## What is expected
Each line from the one that contains "Screen dimensions: 969x743" through the end of the entries should be repeated exactly, with nothing added.

Records contained in a dataset
........
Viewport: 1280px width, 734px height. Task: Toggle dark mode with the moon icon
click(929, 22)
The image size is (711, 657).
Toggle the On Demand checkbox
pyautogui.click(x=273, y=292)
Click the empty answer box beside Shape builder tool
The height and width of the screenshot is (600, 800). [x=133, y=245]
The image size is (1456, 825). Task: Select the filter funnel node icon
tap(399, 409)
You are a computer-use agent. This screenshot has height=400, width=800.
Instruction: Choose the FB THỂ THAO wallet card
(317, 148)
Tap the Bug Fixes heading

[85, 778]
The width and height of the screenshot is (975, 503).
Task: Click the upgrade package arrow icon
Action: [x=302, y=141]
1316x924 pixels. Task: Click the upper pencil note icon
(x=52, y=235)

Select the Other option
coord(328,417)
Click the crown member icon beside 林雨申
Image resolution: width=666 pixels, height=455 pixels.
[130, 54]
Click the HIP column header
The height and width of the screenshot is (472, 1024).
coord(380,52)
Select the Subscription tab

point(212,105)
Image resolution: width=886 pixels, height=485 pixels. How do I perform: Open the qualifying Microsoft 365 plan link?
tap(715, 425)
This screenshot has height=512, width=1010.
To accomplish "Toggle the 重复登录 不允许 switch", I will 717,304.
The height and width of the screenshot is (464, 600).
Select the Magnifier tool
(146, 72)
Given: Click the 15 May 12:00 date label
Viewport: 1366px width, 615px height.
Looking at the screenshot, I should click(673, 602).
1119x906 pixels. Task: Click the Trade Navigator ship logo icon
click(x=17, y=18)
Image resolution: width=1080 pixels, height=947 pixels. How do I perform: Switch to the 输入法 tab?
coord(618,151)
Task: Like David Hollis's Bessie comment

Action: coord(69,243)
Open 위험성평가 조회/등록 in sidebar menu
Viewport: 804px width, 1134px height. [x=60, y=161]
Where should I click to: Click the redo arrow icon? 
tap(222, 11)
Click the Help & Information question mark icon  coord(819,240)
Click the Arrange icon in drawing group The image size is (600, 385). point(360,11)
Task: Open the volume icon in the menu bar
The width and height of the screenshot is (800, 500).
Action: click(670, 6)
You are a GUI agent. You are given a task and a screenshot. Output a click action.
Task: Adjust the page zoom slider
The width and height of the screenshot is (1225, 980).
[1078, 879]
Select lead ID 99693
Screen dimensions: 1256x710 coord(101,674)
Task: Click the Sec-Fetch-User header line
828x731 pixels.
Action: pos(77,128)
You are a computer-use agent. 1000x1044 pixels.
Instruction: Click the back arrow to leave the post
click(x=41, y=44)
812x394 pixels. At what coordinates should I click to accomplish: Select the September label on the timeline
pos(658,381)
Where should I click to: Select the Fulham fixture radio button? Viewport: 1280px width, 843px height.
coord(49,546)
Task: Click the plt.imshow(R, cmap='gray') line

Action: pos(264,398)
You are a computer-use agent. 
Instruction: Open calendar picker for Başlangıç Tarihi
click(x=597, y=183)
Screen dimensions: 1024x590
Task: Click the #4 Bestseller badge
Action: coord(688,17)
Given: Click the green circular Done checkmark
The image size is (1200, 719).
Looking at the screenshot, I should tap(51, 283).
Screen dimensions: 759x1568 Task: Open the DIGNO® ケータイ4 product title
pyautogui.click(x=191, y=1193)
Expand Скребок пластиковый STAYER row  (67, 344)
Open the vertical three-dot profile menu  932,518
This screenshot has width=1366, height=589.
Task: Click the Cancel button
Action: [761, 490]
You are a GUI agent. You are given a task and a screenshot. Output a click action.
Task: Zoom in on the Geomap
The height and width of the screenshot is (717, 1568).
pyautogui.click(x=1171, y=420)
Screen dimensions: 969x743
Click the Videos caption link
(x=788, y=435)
........
## Answer box
Screen dimensions: 969x743
Click the Videos caption link
(x=788, y=435)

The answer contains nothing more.